Mines students win NASA BIG Idea funding to tackle power transmission on the Moon
Students from Colorado School of Mines’ Space Resources Program are developing a wireless system that could beam power to lunar rovers exploring deep inside the permanently shadowed craters on the Moon.
The Mines students, along with collaborators at the University of Arizona, are one of eight collegiate teams working on real-world solutions to NASA’s space technology hurdles as part of the space agency’s 2020 Breakthrough, Innovative, and Game-changing (BIG) Idea Challenge.
Teams received NASA funding earlier this year to design and build a sample lunar lander payload that tackles one of the biggest challenges for future lunar exploration: how to supply power and collect data inside the dark, sunless craters near the Moon’s polar regions – home to potentially valuable reserves of water ice.
“The water trapped in the permanently shadowed regions of the Moon could be used as rocket propellant and break what’s called the ‘tyranny of the rocket equation,’” said Ross Centers, a space resources student at Mines and member of the BIG Idea team. “The first stage is exploration – prospecting – and in order to do that, we need to power rovers at levels on the orders of kilowatts and kilometers away from where there is sun energy.”
Their “big” idea, the Lunar Autonomous Scalable Emitter and Receiver (LASER), would transmit power to eight FemtoSats ejected onto the lunar surface via a laser mounted on a lunar lander. The tiny receivers, developed at the University of Arizona, would be approximately the size of two 1-inch cubes side by side and covered in solar panels.
“The idea is that the lander would eject the FemtoSats out in various directions and ranges up to tens of meters from the lander. They will tumble in the regolith, but because they are covered in solar panels, no matter what way they land they will be visible to the laser,” Centers said.
The solar panels will then measure the amount of light received from the lander-mounted laser and report back to the lander via Wi-Fi communication to prove the concept of wireless power transmission.
“We know that laser power transmission is not inherently super efficient. If you’re on the energy grid, it’s always better to have a wire,” Centers said. “But when you’re in a novel environment and there’s no infrastructure at all and you have to get power over many, many kilometers – as is the case on the Moon’s surface – it’s a great option.”

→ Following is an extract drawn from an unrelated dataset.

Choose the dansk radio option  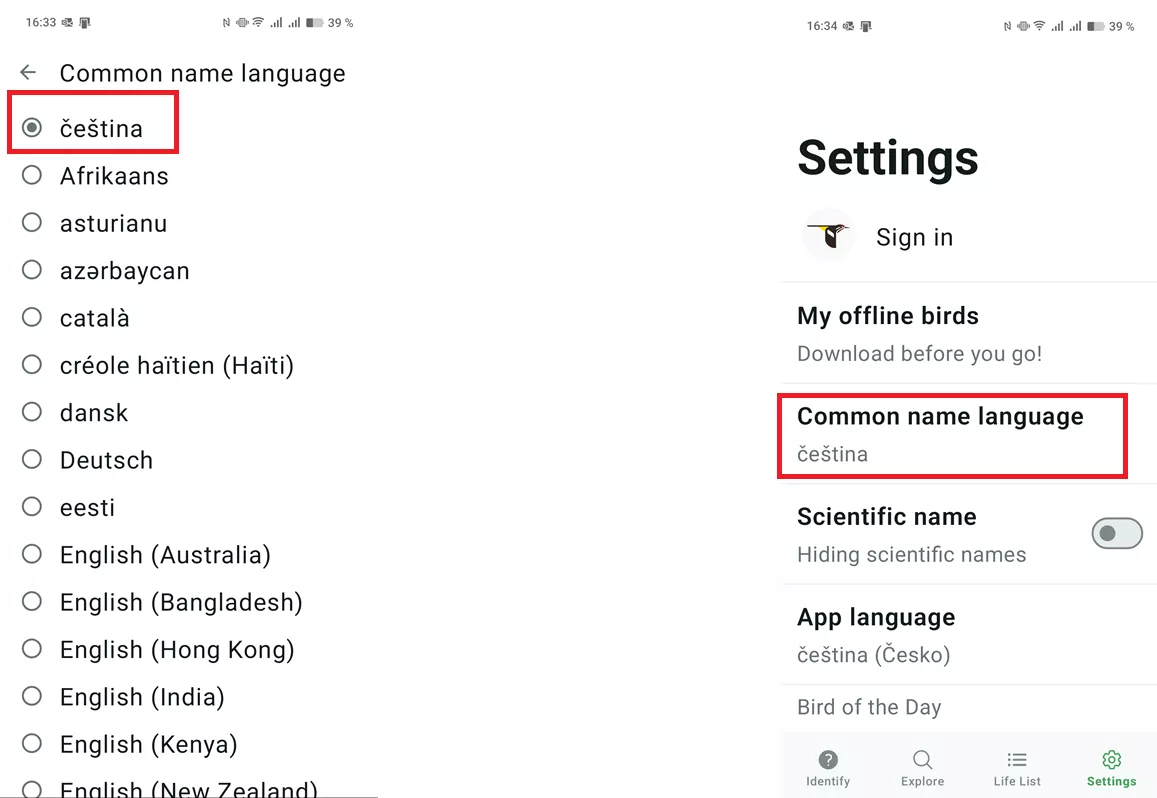click(x=32, y=412)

The eight finalist teams will have the opportunity to present their final project results to NASA judges during a three-day virtual symposium in January 2021.
And while the pandemic definitely threw a wrench into their plans, the fact that the Mines Space Resources master’s program was already online, with students around the world, definitely helped the Mines team navigate a unique situation, Centers said.

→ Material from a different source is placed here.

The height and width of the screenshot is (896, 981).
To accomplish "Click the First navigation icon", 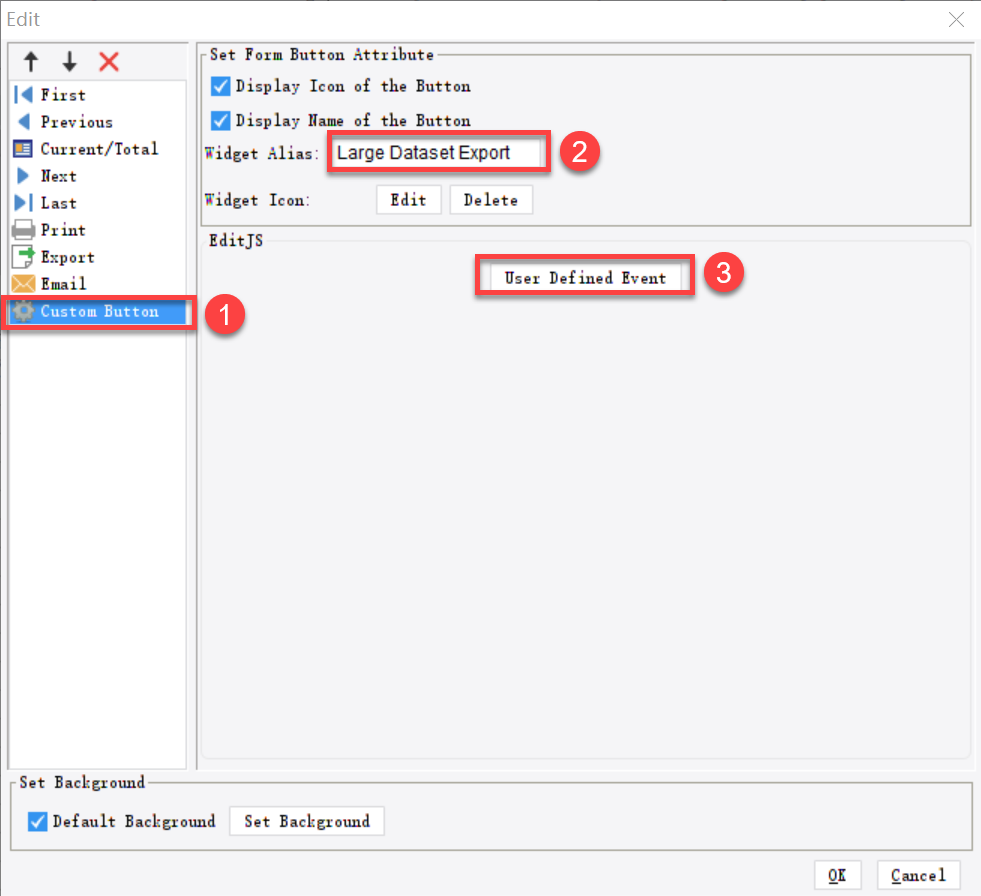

“We’ve got a great team on this – people who are physically in the lab and people who are working remotely and helping with things like organization and report writing. Because the Space Resources program is virtual first, we’ve been able to function during the pandemic really smoothly,” Centers said. “We’ve been able to make a lot of progress during a short time during a difficult situation.”
In late October, that meant testing their laser transmitter in a simulated deep space environment via the vacuum chambers in the Center for Space Resources laboratory on campus.
Also on the LASER team are Joshua Schertz, Loren Kezer, Adam Janikowski, Curtis Purrington, Jef Hinton, John Schmit, Timofey Broslav, and David Dickson at Mines; and Leonard Vance, Himangshu Kalita, Alvaro Diaz-Flores, and Jose Fernandez at the University of Arizona.
Their work on the project won’t be finished in January, either. With project advisor George Sowers, a professor in the Space Resources Program, the team has already submitted another funding proposal to get a much more powerful laser that can focus over many kilometers, to further develop and demonstrate their technology.
“In 2022, NASA will launch the VIPER mission to prospect for water ice on the Moon, but the VIPER only has a battery and a PV panel. It will be able to drive down a few hundred yards, take samples and then drive out before its battery dies. Because of the low temperatures in permanently shadowed, ice-bearing craters on the Moon, that battery is going to die pretty quickly,” Centers said.
“About the time the VIPER is dashing in and out, we’re hoping to demonstrate a solution that could successfully power a successor to VIPER – it could just go down into the craters and stay. We could power it continuously and have unlimited mission duration – that’s the dream. If we can build this thing, we’ll be able to have unlimited access to the shadowed regions of the Moon.”